[Data — start]

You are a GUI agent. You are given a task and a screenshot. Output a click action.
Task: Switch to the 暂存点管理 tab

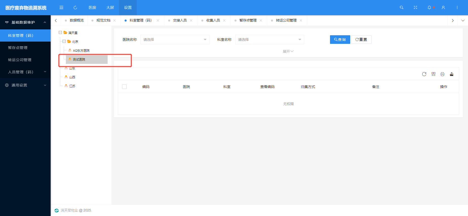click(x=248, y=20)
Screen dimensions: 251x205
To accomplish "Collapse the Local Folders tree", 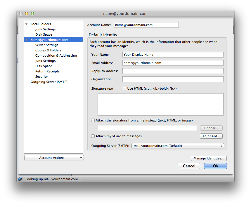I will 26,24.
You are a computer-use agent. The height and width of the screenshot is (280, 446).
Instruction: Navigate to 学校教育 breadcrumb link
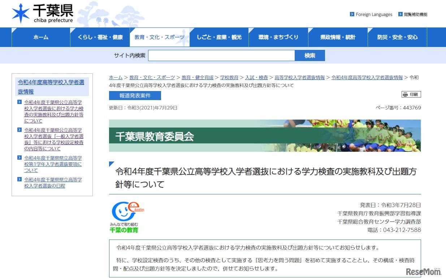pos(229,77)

[Data — finish]
[Data — start]

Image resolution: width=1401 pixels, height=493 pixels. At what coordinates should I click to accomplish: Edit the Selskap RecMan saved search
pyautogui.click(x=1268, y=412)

[Data — finish]
[Data — start]

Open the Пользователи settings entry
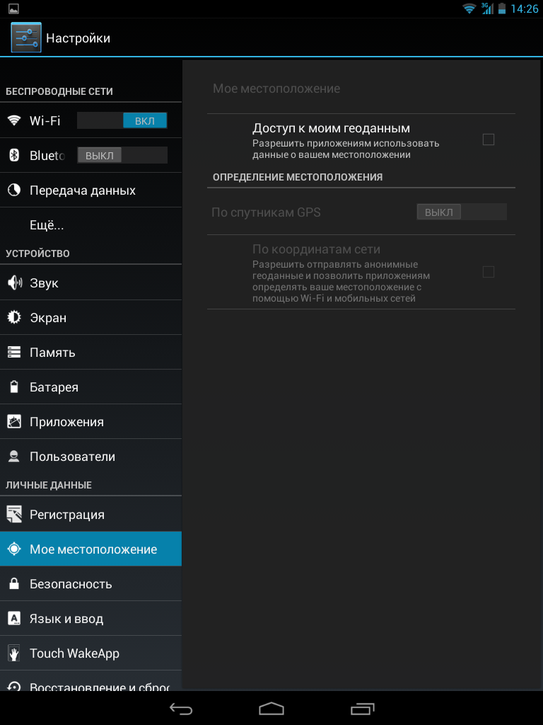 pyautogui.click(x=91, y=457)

[Data — finish]

- **Exercise prompt**
Reproduce each line of the entries in which the word "agent" is found.

- **Task output**
You are a GUI agent. You are given a task and a screenshot. Output a click action.
You are a computer-use agent. The height and width of the screenshot is (280, 446).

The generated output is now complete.